# Hi guy's. Quick question for cdma users.



## Bangdrum

Hello all. I'm currently a galaxy nexus user on verizon and I am trying to help out my step mom in switching to sprint from t-mobile. She's only been on t-mobile for 2 weeks so she's still able to cancel her services. I'm trying to keep her away from Samsung devices due to me having issues with both Samsung devices I've owned(galaxy s fascinate, galaxy nexus). I swapped out my fassy for the incredible 2 and fell in love with HTC. They just work. I wanted a nexus so I bit the bullet and got a Samsung again. Never again lol.

So enough ranting. How does the evo 3d hold up with today's specs. Will it still be relevant a year from now? I would not be rooting it for her because she is not tech savvy but I'm aware ics is supposed to be on the horizon. So for you rooted users, how does ics feel on her? How about the new sense? Is there any other devices i should look at first? Thanks for your help!

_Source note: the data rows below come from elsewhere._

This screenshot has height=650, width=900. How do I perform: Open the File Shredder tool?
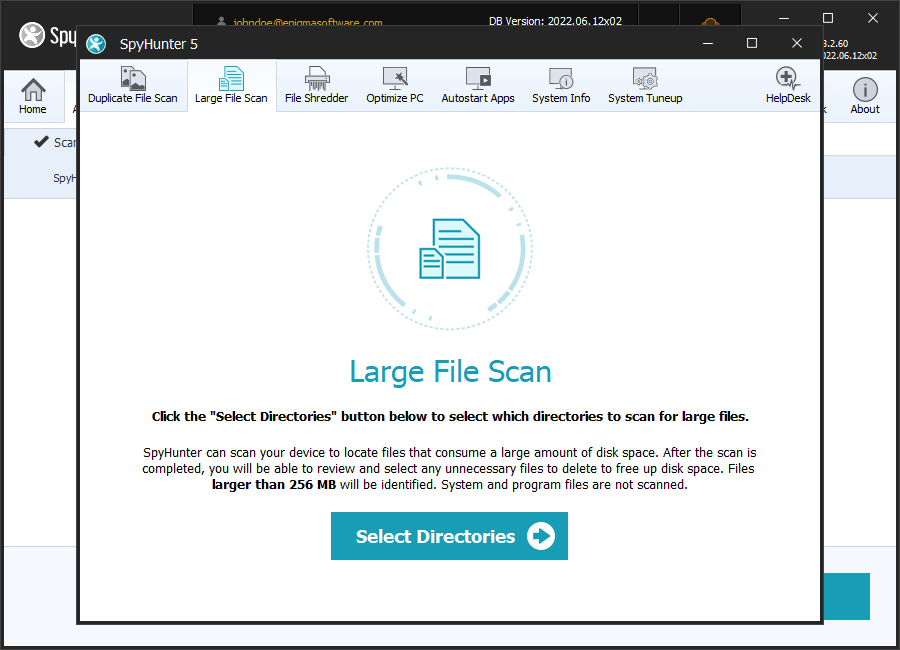pyautogui.click(x=316, y=86)
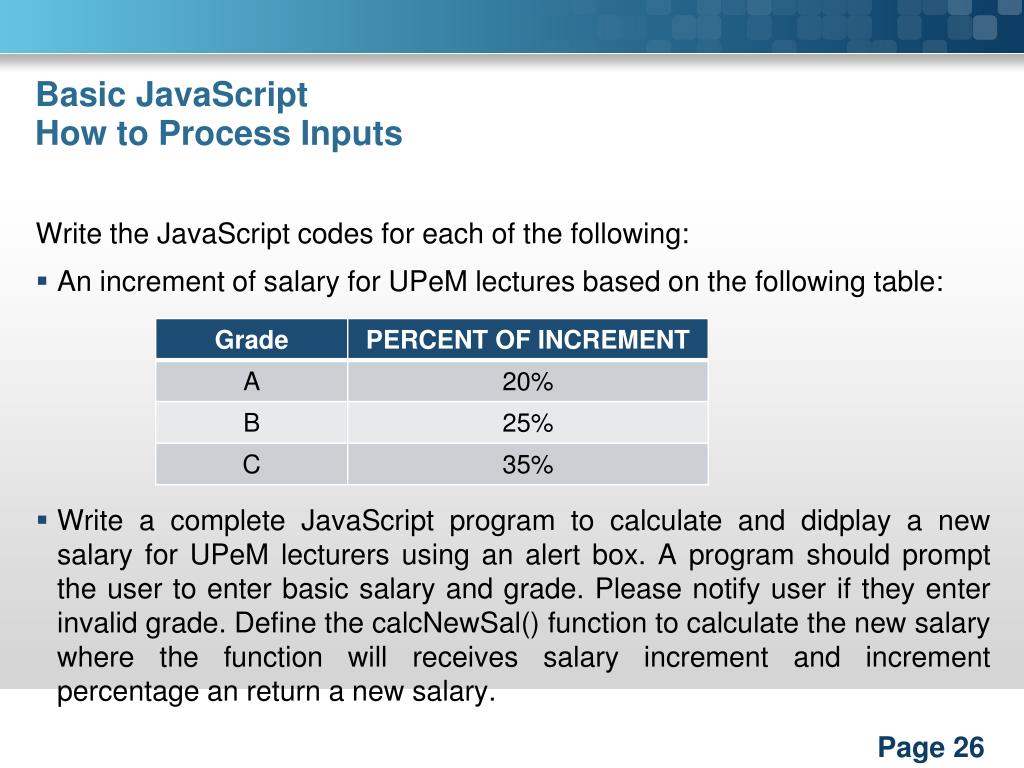
Task: Click grade 'B' table cell
Action: pos(251,423)
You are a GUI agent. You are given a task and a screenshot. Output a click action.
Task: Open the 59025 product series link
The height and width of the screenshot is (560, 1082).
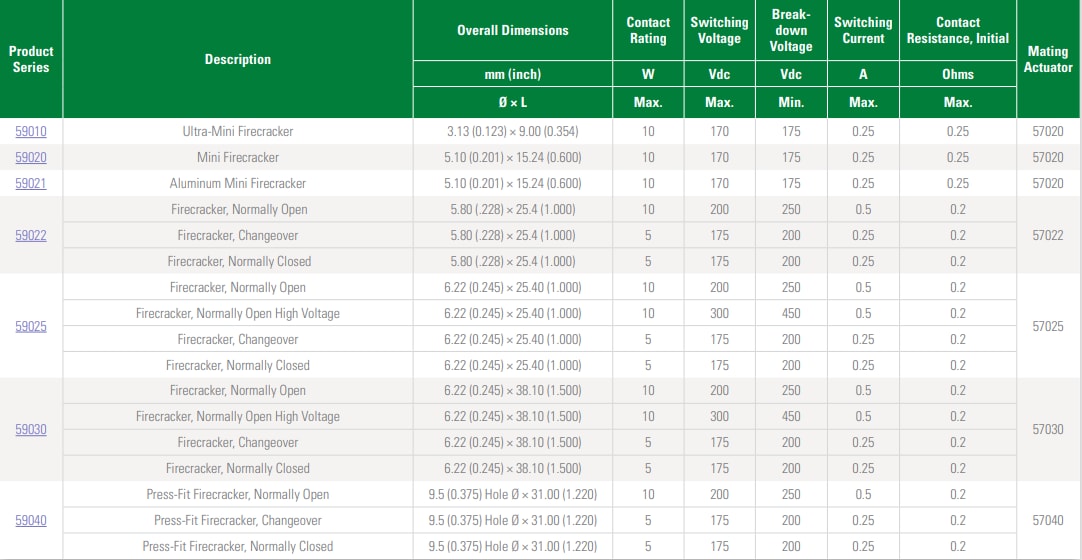pyautogui.click(x=31, y=326)
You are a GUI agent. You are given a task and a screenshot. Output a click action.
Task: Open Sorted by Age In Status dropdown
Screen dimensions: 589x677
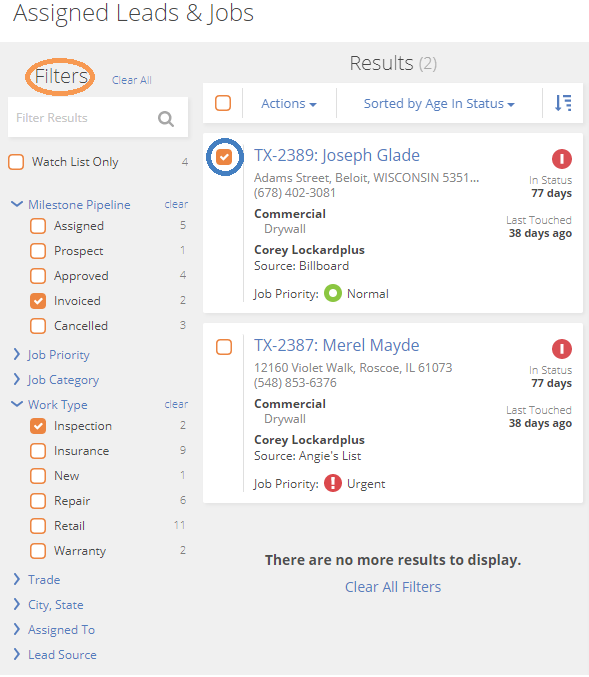point(439,104)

Sent from my Galaxy Nexus using Xparent Blue Tapatalk 2


----------



## XzinteR

This is a great phone but it will definitely not be relevant in a year. It's hardly even relevant now. HTC have pretty much abandoned it. We've got nothing but promises of ICS that just keep getting delayed. If I were you I'd stay clear from this device

Sent from my fax machine


----------



## Airo18

It's a decent phone, just not in a year. I'm trying to find a new phone now

Sent from my htc_shooter using RootzWiki


----------



## davec1234

Don't get it. It's dead.


----------



## vibedefender

This phone isn't bad really,its just a little dated.I have rooted it and installed an ics rom which works really well.I've noticed better battery life and over all functionality has improved.With ics im getting around 2800 to 3000 quadrant scores which isn't bad.If you are thinking about getting this phone, buy one used off of ebay or craigslist.i purchased mine on craigslist for 150.00 i wouldn't go any higher than that.


----------